Jared Kushner Admits He 'Sat On The Floor And Started Crying' After His Dad's Legal Woes Were Revealed
Sept. 13 2022, Published 12:01 a.m. ET
Nearly two decades after Jared Kushner’s father, Charles Kushner, was convicted of illegal campaign contributions, tax evasion and witness tampering, the former White House advisor has spoken out about his father’s legal woes.
In a new sit-down interview shared on Sunday, September 11, Jared got candid about what it was like helping his dad through those tough times, revealing that at one point, he was brought to tears by his dad’s stressful situation.
“After a couple days of spending time with him and getting that situation as settled as it was going to get, I get back to New York, back to my apartment on Mercer Street and I basically just sat on the floor and I started crying. I realized my life had changed and I realized that there was a lot of things I was angry at," he said.

Information provided —
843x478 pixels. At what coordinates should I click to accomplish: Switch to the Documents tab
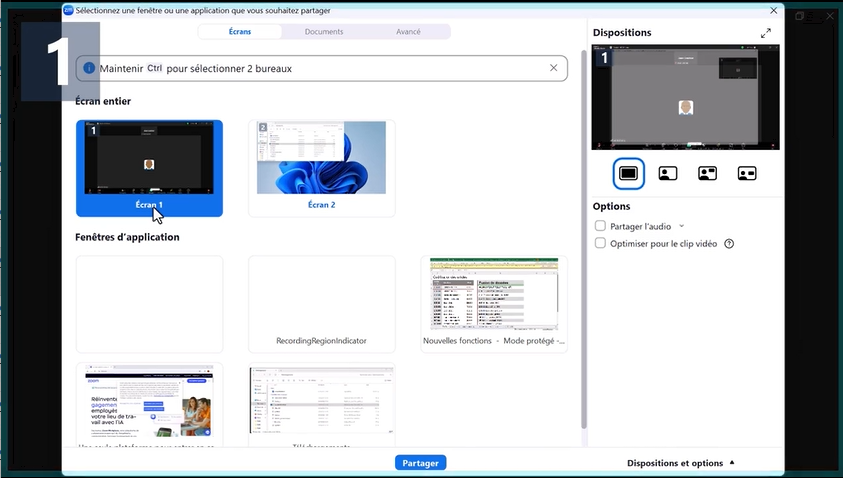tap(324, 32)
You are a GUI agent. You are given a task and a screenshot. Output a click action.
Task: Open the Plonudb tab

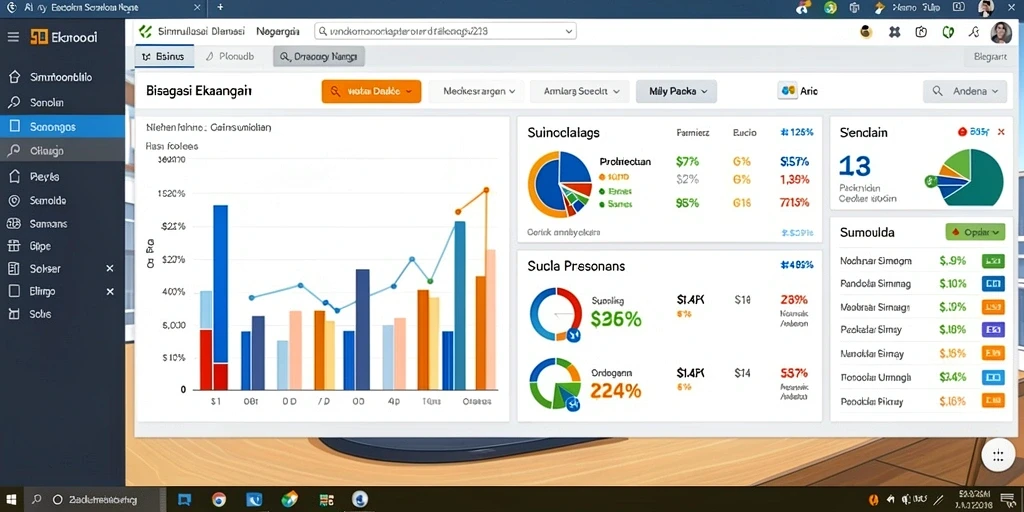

Task requirements —
Copy the passage of the Jared Kushner article from "Jared Kushner Admits" to "dad’s stressful situation." word for word, with its original punctuation.

The reply —
Jared Kushner Admits He 'Sat On The Floor And Started Crying' After His Dad's Legal Woes Were Revealed
Sept. 13 2022, Published 12:01 a.m. ET
Nearly two decades after Jared Kushner’s father, Charles Kushner, was convicted of illegal campaign contributions, tax evasion and witness tampering, the former White House advisor has spoken out about his father’s legal woes.
In a new sit-down interview shared on Sunday, September 11, Jared got candid about what it was like helping his dad through those tough times, revealing that at one point, he was brought to tears by his dad’s stressful situation.